• Texte fourni:
En fait, il n'y a pas une seule langue, mais trois langues. Les deux premières à avoir été découvertes furent initialement appelées tokharien A et tokharien B. Dans la région de Koutcha, seuls des manuscrits en tokharien B ont été trouvés et cette langue est appelée aussi le koutchéen. L'essentiel des manuscrits en tokharien A provient de la région de Karachahr, plus précisément des ruines d'un grand complexe monastique qui se trouve à une trentaine de kilomètres au sud-ouest de cette ville, sur le site de Chortchouq. Dans cette région se trouvait autrefois un royaume, appelé Agni dans les textes sanskrits. Le terme d'agnéen peut donc être utilisé pour désigner le tokharien A. À Chortchouq, on a aussi trouvé des manuscrits en koutchéen. Enfin, des textes en koutchéen et en agnéen proviennent de différents sites de la région de Tourfan. Plus récemment, un ensemble de mots d'une langue similaire trouvés dans des manuscrits de Loulan a été désigné comme tokharien C ou Kroränien.

Le koutchéen et l'agnéen sont des langues étroitement apparentées, mais elles sont trop différentes pour que leurs locuteurs se comprennent. Il y a autant de différences entre elles qu'entre l'italien et le roumain. Il est instructif de mettre en parallèle deux phrases en agnéen et en koutchéen qui sont de même signification :

  • agnéen : wiki-wepiñcinäs shpät konsan āyäntwan mäśśunt tämnäshtr-än
  • koutchéen : ikañcen-wacen shuk kaunne mrestīwe kektsenne tänmastär-ne.

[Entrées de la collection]
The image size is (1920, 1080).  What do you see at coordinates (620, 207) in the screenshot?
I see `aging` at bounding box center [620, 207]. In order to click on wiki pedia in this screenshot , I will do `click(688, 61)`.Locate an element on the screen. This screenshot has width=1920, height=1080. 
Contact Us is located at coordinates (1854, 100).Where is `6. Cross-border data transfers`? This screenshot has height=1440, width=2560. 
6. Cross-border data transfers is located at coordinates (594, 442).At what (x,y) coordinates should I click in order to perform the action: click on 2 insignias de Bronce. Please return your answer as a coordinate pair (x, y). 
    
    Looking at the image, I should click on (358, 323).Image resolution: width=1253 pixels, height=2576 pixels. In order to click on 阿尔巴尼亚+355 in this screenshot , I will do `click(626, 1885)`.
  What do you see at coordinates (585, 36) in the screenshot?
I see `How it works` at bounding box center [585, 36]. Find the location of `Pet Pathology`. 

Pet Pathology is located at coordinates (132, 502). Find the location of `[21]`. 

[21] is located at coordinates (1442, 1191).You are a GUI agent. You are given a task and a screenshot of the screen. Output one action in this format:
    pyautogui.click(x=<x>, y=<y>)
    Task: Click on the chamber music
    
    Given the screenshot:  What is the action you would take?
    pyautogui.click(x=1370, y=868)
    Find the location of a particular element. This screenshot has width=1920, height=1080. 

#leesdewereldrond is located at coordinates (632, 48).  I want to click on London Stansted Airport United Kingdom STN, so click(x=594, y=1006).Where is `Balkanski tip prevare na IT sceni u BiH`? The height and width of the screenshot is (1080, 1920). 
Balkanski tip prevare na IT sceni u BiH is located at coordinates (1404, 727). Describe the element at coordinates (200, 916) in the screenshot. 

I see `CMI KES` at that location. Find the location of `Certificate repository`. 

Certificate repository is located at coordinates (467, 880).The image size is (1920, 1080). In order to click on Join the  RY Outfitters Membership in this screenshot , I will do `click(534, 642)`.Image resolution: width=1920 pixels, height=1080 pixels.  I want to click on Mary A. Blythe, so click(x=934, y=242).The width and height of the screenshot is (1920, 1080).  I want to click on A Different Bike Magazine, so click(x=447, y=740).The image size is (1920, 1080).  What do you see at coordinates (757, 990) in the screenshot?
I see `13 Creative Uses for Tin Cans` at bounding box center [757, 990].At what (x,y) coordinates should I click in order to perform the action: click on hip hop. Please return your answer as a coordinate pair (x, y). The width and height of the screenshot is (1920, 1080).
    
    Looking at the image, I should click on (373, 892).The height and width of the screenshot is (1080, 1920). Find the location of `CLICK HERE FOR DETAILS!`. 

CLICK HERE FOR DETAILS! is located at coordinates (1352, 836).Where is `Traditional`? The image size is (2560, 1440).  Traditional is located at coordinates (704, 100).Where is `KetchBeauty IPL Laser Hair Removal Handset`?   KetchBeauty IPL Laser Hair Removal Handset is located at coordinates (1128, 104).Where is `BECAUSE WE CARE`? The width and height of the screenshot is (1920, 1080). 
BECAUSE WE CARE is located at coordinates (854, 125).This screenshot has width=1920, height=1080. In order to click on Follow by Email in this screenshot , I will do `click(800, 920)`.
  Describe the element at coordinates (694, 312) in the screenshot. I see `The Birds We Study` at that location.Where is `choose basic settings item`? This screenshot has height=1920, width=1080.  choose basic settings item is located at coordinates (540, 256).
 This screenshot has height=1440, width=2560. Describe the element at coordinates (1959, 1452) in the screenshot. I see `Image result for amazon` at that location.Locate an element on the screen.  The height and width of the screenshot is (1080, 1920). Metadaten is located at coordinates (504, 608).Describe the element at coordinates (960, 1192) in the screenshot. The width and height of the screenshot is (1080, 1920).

• Votre consigne: Pouvez-vous extraire du texte consacré aux langues tokhariennes le passage qui commence à « Le koutchéen et » et se termine à « mrestīwe kektsenne tänmastär-ne. », sans y changer un mot ? Appuyez-vous uniquement sur le texte consacré aux langues tokhariennes.

• Réponse attendue:
Le koutchéen et l'agnéen sont des langues étroitement apparentées, mais elles sont trop différentes pour que leurs locuteurs se comprennent. Il y a autant de différences entre elles qu'entre l'italien et le roumain. Il est instructif de mettre en parallèle deux phrases en agnéen et en koutchéen qui sont de même signification :

  • agnéen : wiki-wepiñcinäs shpät konsan āyäntwan mäśśunt tämnäshtr-än
  • koutchéen : ikañcen-wacen shuk kaunne mrestīwe kektsenne tänmastär-ne.